▶ [GIVEN EXERCISE] Copy the part of the court opinion from "(No. 2003-1864 -- Submitted" up to and including "Per Curiam.", word for word.

▶ [EXCERPTED PASSAGE]
*-*-*
DISCIPLINARY COUNSEL v. KAUP.
[Cite as Disciplinary Counsel v. Kaup, 102 Ohio St.3d 29, 2004-Ohio-1525.]
Judges -- Misconduct -- Six-month suspension with suspension stayed on
condition that no further Disciplinary Rule violations are committed
during the period -- Deceptive and misleading campaign literature used
in judicial campaign.
(No. 2003-1864 -- Submitted December 15, 2003 -- Decided April 14, 2004.)
ON CERTIFIED REPORT by the Board of Commissioners on Grievances and
Discipline of the Supreme Court, No. 03-017.
__________________

Per Curiam.
{¶1} On February 10, 2003, relator, Disciplinary Counsel, filed a two-
count complaint charging respondent, Gerhard "Gary" H. Kaup of Middletown,
Ohio, Attorney Registration No. 0011210, with several violations of the Code of
Judicial Conduct. The respondent answered, admitting some facts and disputing
others.
{¶2} On July 18, 2003, a panel of the Board of Commissioners on
Grievances and Discipline conducted a hearing. At the hearing, the parties agreed
to stipulations of facts and exhibits. Additionally, respondent testified before the
panel and offered an additional exhibit that was accepted into evidence.
{¶3} The stipulations and evidence established that respondent was
admitted to the practice of law in Ohio in October 1967. In 2002, respondent was
a candidate for a newly created judgeship in the Common Pleas Court of Butler
County, Ohio, and was a judicial candidate in the Republican primary election
held on May 7, 2002. Respondent decided to name his campaign committee the
"Neighborhood Protection Council for Gary Kaup," but the campaign committee

SUPREME COURT OF OHIO
was also referred to, at times, as the "Neighborhood Protection Council
Supporting Gary Kaup." The parties agreed that the Neighborhood Protection
Council was not a political action committee formed under Ohio or federal laws.
Respondent agreed that the council was not a corporation, a partnership, or any
entity other than simply his own campaign election committee.
*-*-*
▶ [DATA LINES]
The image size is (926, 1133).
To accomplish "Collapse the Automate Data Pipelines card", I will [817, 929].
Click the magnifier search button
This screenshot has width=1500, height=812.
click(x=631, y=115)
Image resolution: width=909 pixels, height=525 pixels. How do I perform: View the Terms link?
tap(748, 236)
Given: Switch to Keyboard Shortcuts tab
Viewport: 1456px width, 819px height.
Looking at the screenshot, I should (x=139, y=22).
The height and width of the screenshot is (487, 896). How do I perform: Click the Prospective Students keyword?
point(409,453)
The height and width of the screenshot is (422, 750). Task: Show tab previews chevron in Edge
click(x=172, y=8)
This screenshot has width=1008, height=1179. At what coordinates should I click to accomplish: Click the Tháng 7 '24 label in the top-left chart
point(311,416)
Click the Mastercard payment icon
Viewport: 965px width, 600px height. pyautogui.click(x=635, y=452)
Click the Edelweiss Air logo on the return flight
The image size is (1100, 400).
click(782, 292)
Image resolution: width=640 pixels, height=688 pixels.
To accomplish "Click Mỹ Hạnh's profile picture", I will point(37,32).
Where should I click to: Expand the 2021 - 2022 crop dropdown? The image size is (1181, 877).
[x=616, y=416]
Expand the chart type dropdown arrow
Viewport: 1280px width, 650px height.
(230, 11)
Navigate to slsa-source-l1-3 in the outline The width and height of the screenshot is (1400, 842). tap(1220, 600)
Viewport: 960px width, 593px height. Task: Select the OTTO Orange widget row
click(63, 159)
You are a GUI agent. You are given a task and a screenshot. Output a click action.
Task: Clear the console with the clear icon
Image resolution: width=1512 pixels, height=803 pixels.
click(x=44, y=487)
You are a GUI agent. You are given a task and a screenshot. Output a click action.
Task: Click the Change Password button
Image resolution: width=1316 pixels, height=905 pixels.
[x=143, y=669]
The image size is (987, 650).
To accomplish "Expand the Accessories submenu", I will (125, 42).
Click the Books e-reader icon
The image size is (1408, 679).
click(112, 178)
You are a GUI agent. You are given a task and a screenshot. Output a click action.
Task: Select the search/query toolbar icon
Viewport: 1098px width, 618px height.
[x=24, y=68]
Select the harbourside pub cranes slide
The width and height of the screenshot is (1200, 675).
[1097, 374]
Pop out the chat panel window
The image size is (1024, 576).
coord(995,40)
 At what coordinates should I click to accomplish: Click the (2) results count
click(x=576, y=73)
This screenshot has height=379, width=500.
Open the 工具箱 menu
*-*-*
▶ [COMPLETED TASK]
(No. 2003-1864 -- Submitted December 15, 2003 -- Decided April 14, 2004.)
ON CERTIFIED REPORT by the Board of Commissioners on Grievances and
Discipline of the Supreme Court, No. 03-017.
__________________

Per Curiam.